Thursday, March 15, 2012

On Reading & Reviewing

Literary fiction consists of story and manner. That is, the same story (plot) can be told any number of ways. As Wallace Stevens reminded us, there are 13 ways of looking at a black bird, and many more multiple ways of writing fiction.

This is, of course, an over-simplification, but sharing any interpretation requires it.

Are some manners of fiction better than others? I can't say that this is so, except that surely some manners are worse than others.

Some are more niave and some are more complex, and as literary readers, it's the complexity we crave. Yes?

Not always. In fact, in my experience, rarely.

However the reading process works, it is subjective above all. You look at the black bird one way, and I see it another. Do we have any chance of understanding each other? Can we ever read the same book?

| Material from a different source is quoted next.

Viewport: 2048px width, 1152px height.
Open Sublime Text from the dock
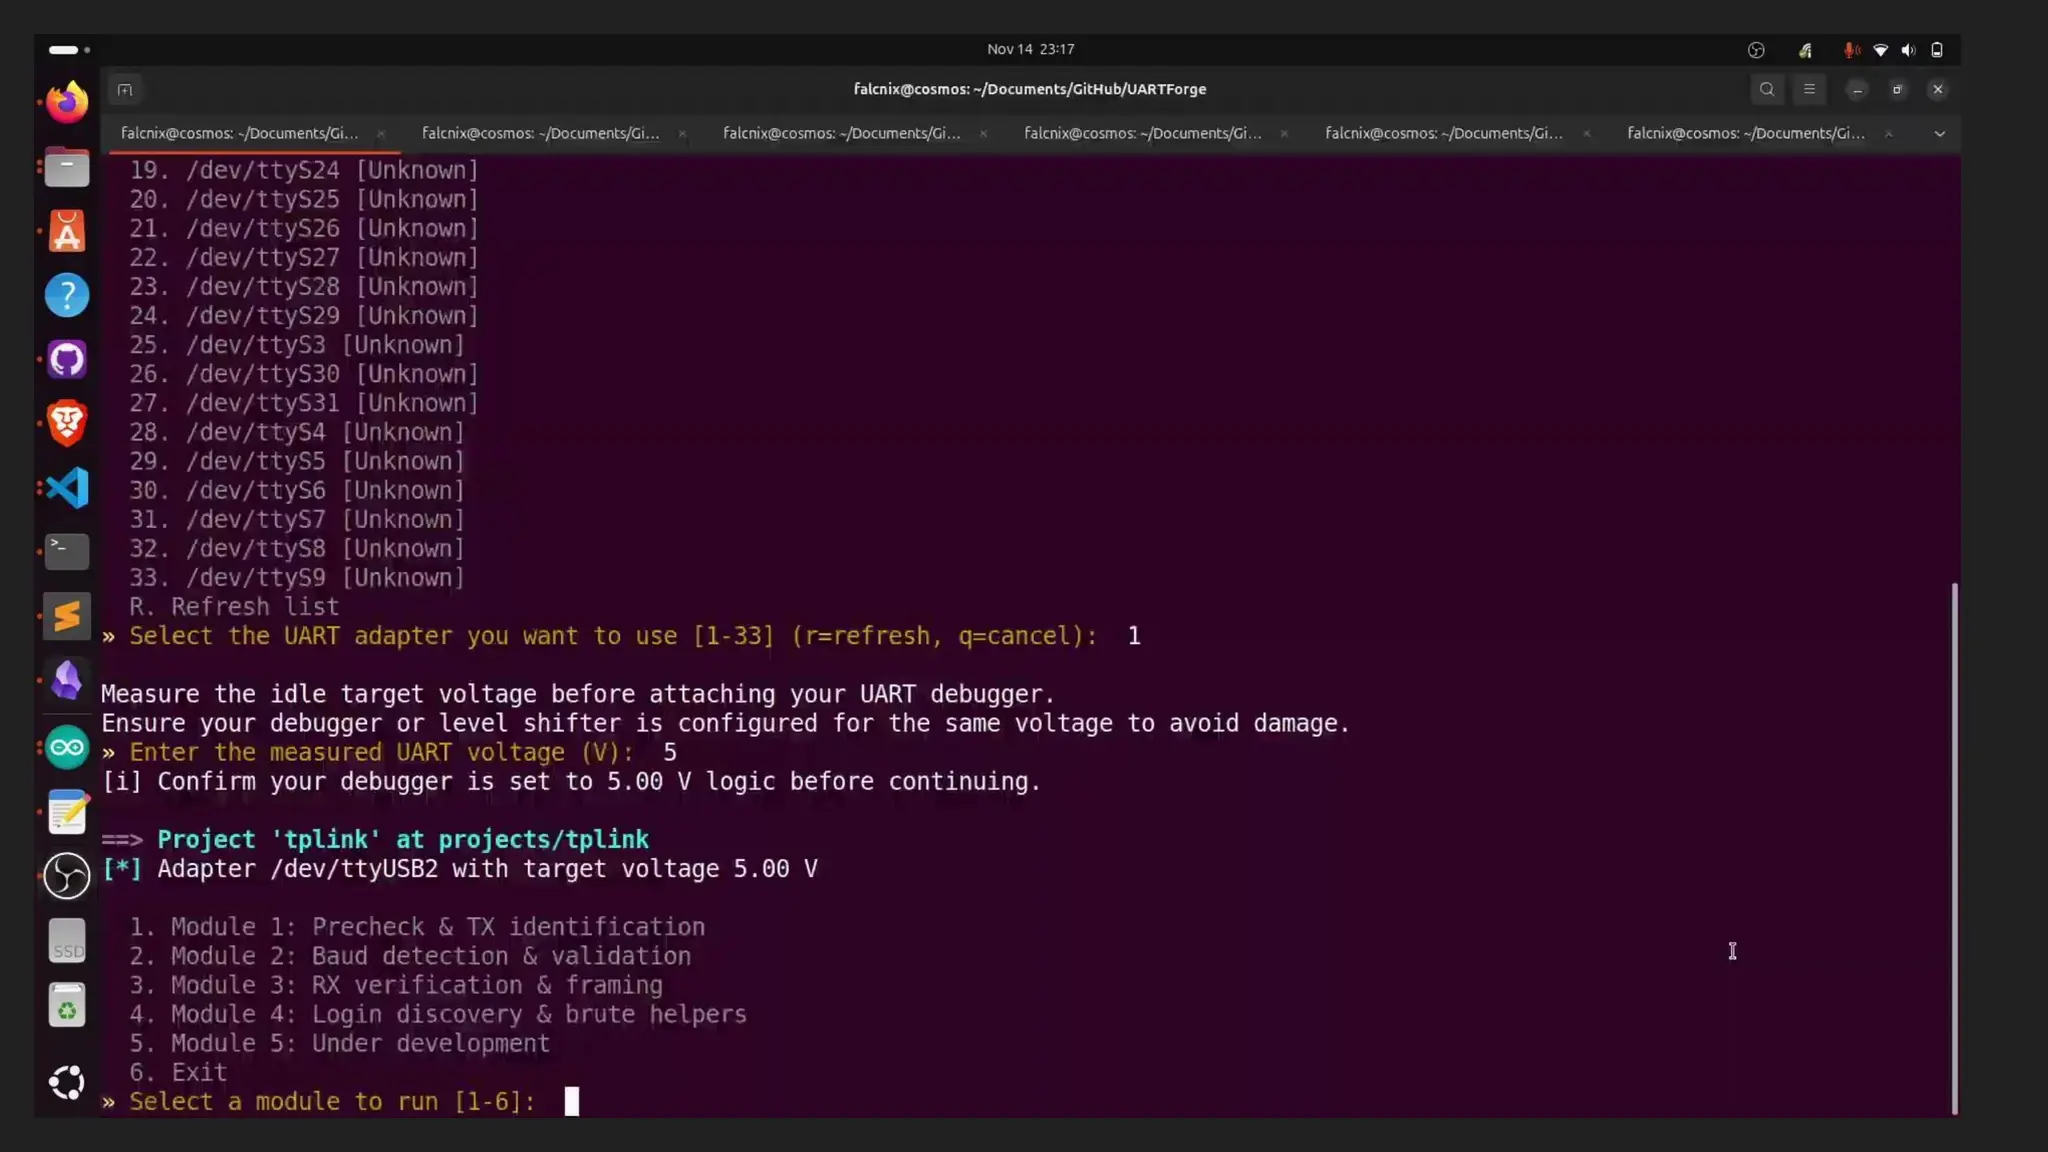(67, 616)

What can the book reviewer hope to accomplish?

In the past, I have answered this question (for myself) by trying to convey in my reviews a clear articulation of my response to the book ... to back up that response with quotations from the text. If someone has a difference response to the book, then they can at least see the "evidence" behind my conclusion.

Lately, I haven't written any reviews. Not even on this blog. I'm feeling an existential drift. In writing these blog posts, am I speaking only to myself? (If so, that hasn't been a problem in the past. Often, just the process of writing the review enabled me to understand more deeply my response to the book.)

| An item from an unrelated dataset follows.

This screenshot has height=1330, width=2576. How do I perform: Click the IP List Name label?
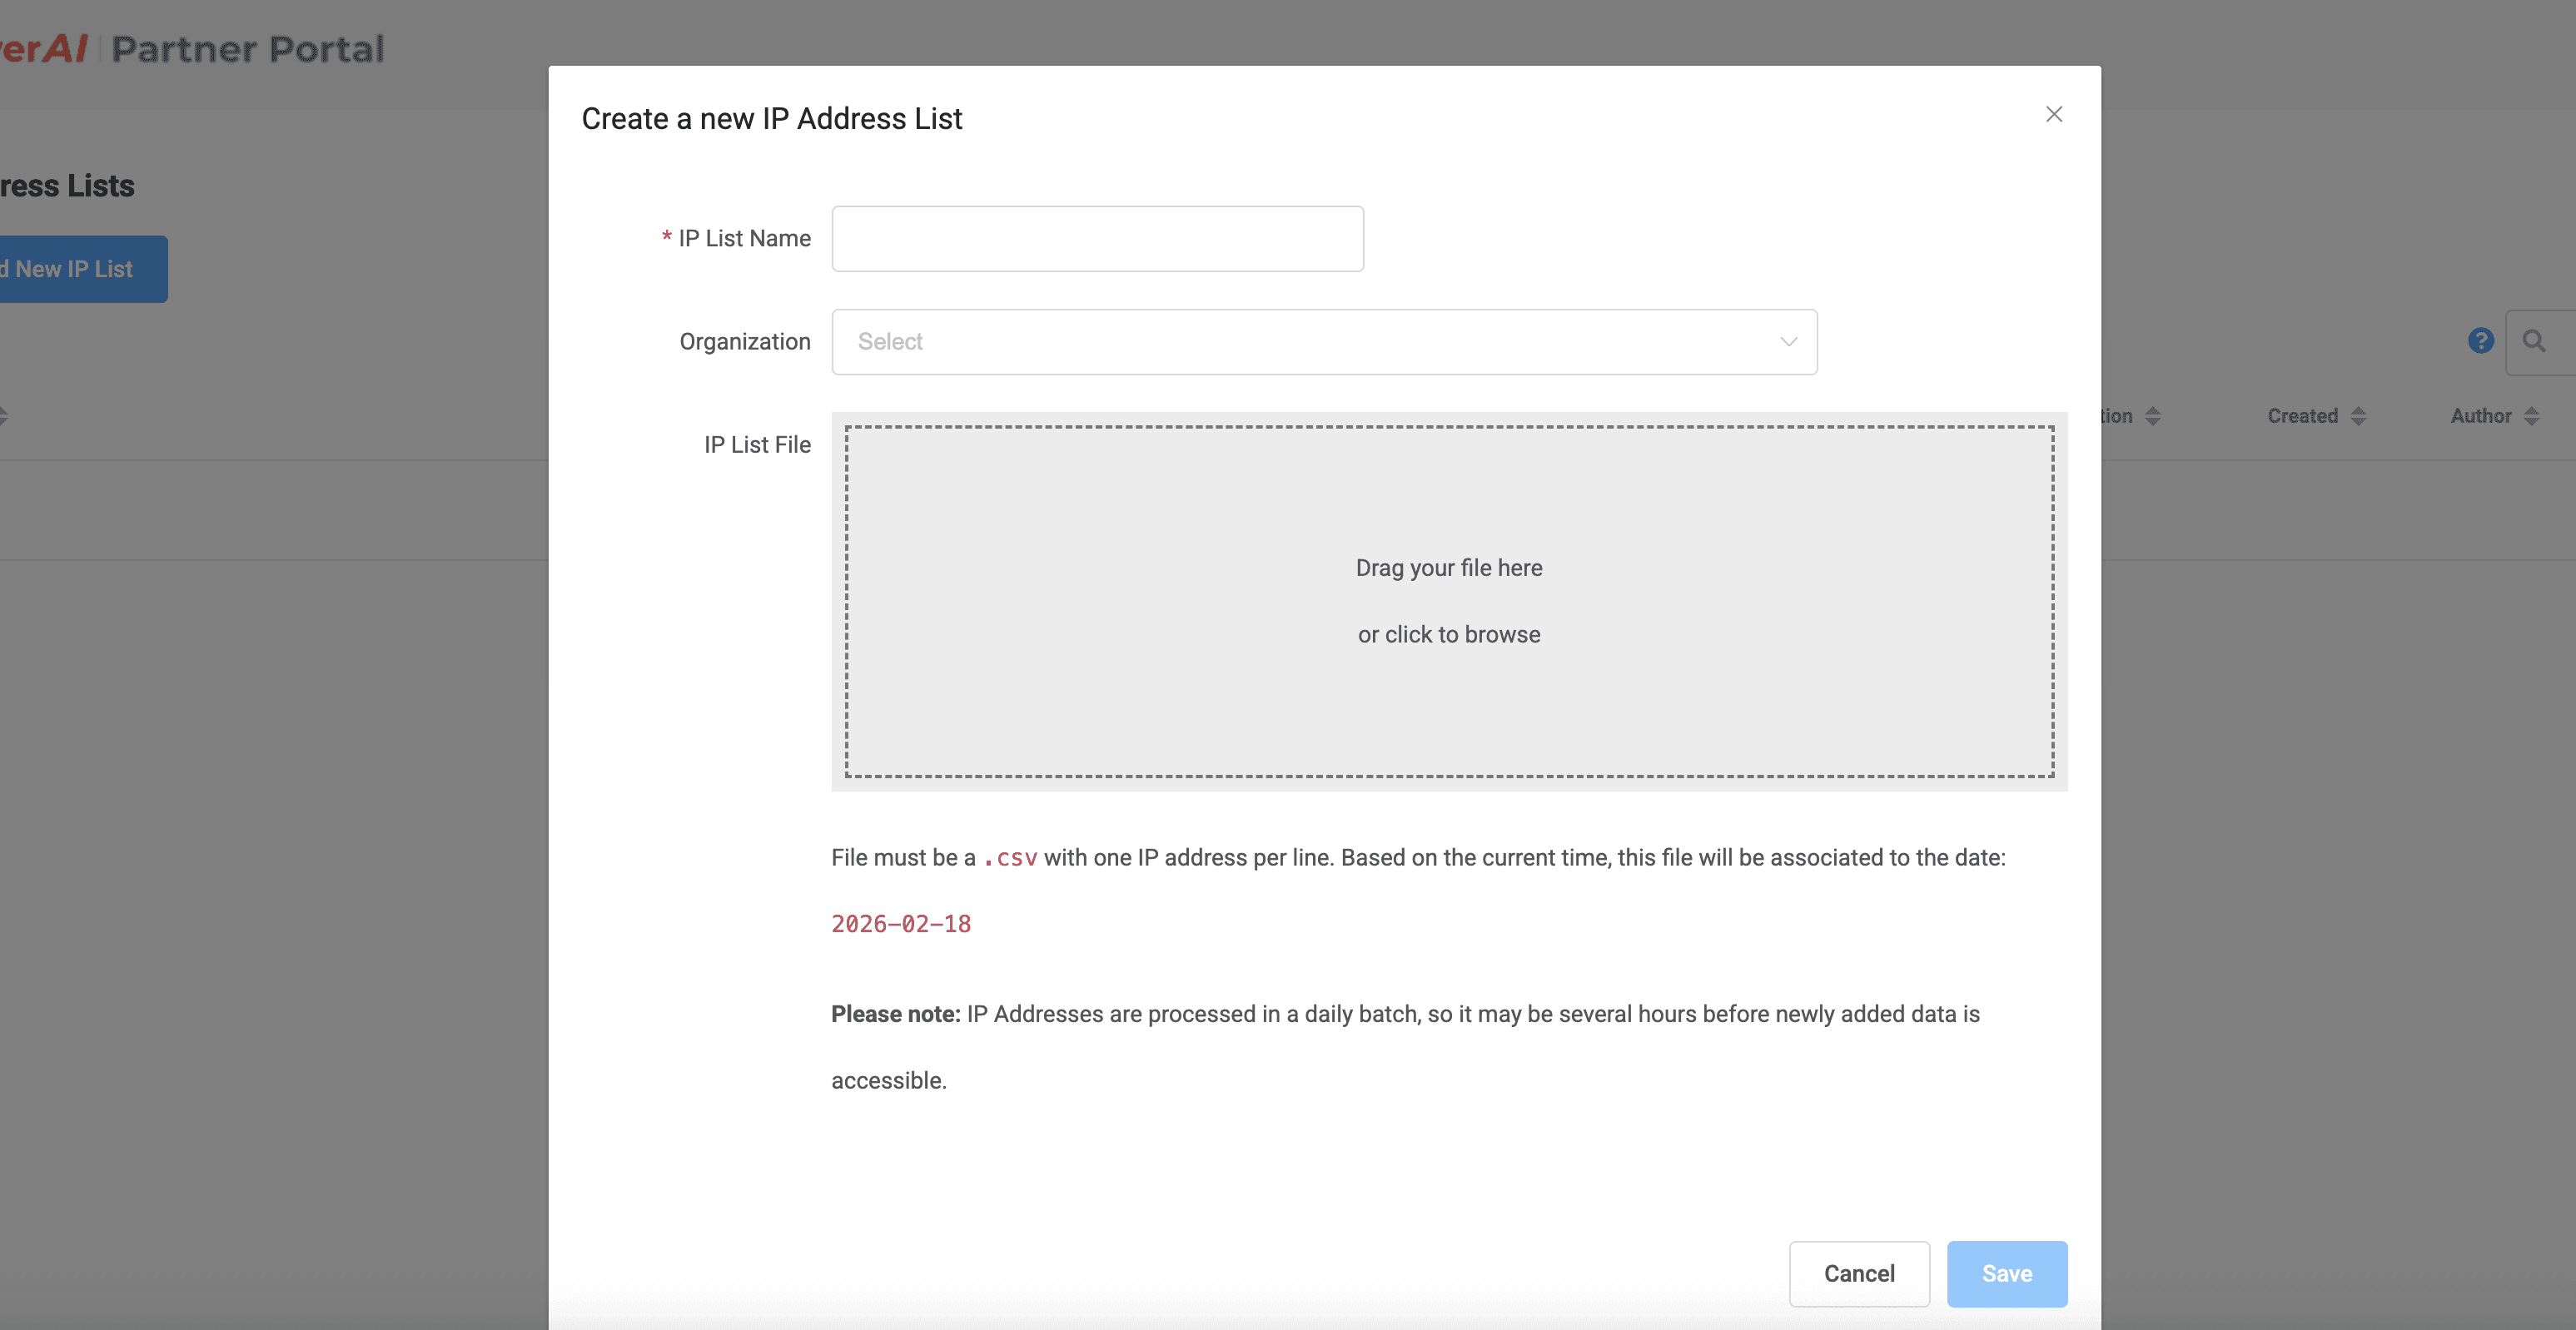744,239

Also, I've realized that my response(s) to book(s) are multiple. Not only do I not evalulate books by a thumbs-up, thumbs-down principle, but I also recognized that I have contradictory conclusions about many books. In fact, these are the complex books that I (say I) crave.

Andre Alexis's Beauty & Sadness was one such book. There are many others.

In writing reviews, how do I capture this multiplicity of thoughts? This rainbow of responses? We are taught to write an essay with a strong central thesis and back it up, bang, pow, smash, with confidence.

Is multiplicity not just wishy-washy-ness?

A recent post on Lemon Hound also addresses this conundrum.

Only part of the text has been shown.